Google uses USB Hardware keys made by Yubico for 2FA. You must touch the key when there is a 2FA request to approve. There is no need to type 6-digit numbers, just touch the key after you enter your password. The Yubico USB key automatically signs the request using the cert stored in the physical key. It’s part of Google’s Zerotrust Infrastructure and every new connection (SSH or Web) is protected by 2FA and the 2FA is just a simple touch to the USB.
So my search went in that direction, as I wanted to implement similar technology for our current customers. And I found that Google and Yubico developed this tech into their own open standard called Universal 2nd Factor (U2F). And this open standard was brought under the umbrella of FIDO Alliance and mixed with WebAuthn, which is geared toward website authentication. During Apple’s, this month’s announcement at WWDC (2022 Apple Worldwide Developers Conference) around PassKeys also falls in the same WebAuthn/U2F category. These developments show that this new standard is here to stay and will shape the next generation of Authentication/2FA Technology.
Yubico already has a product called Security Key that supports these new technologies U2F/WebAuthn. These come in both USB-A, USB-C and, NFC connectivity. There are other vendors that manufacture keys that support the same standards namely SoloKeys and TrustKey. I could buy one of those Yubico Security Keys on Amazon and here is the link to the one I got “Yubico FIDO Security Key C NFC”
In this blog, I like to show you, how to use one of these FIDO/U2F Compliant Hardware Security keys to SSH from a mac book to a centos9 Linux Server. These keys require new encryption algorithms ed25519-SK and ecdsa-sk to work and these algorithms are included in OpenSSH from version 8.2 and above.
% ssh -Q key|grep ^sk firstname.lastname@example.org email@example.com firstname.lastname@example.org email@example.com
If you have OpenSSH version 8.2 or above on your server and client, then in theory you should be able to start using these keys. As always, Apple is a special case, and Macs even though they have OpenSSH v8.6, have fido protocol disabled by default. On Mac, you can install the latest OpenSSH easily using the brew command. If you don’t have the brew command, then you can get it from the Homebrew website. Homebrew is a Package Manager for Mac, similar to rpm/DNF/apt on Linux. It makes life easy in getting software onto your Mac.
% brew install openssh % /usr/local/bin/ssh -V OpenSSH_9.0p1, OpenSSL 1.1.1o 3 May 2022
The reset of the steps is very similar to how we normally generate an SSH Key and upload the public key to the server and add it to the authorized_keys file on the server. Note that, If you are using the Red Hat variant of Linux, then the appropriate version of OpenSSH is included from Redhat 9/CentOS 9/Oracle Linux 9 onwards
Generate the key using the below commands. You need to have your security key plugged in and touch the key when it prompts you to generate the private key and public key files. Note that this private key is of no use if you lose the hardware security key. You need both the private key (first factor) and the hardware key (second factor) to login into the server.
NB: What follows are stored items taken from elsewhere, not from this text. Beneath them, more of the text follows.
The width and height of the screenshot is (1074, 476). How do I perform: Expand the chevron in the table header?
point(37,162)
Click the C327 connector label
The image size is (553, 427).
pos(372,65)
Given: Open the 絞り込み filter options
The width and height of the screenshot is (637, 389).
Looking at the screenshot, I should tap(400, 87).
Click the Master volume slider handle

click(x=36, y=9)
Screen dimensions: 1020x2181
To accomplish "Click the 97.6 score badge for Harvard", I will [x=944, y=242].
% /usr/local/bin/ssh-keygen -t ed25519-sk Generating public/private ed25519-sk key pair. You may need to touch your authenticator to authorize key generation.
Add the public key (contents of .pub file) to the server authorized key file ( ~/.ssh/authorized_keys ) and make sure permissions are 600 on that file. Then you should be able to log in with your Fido key
% /usr/local/bin/ssh -i /path/to/private_key_file firstname.lastname@example.org Confirm user presence for key ED25519-SK SHA256:xxxxxxxyyyyyyzzz ← Need to touch Yubi Key at this step, to let it decrypt the private key and let you login User presence confirmed Last login: Wed Jun 8 23:34:33 2022 from 10.1.1.188 [vasu@centos9 ~]$ hostname centos9.home.local
In summary, this whole U2F/FIDO hardware token technology is very promising. Google and Microsoft already support it for their email offerings Gmail and Outlook. Apple just came on board with their own flavor called Passkeys. Hope to see it in action in more areas soon.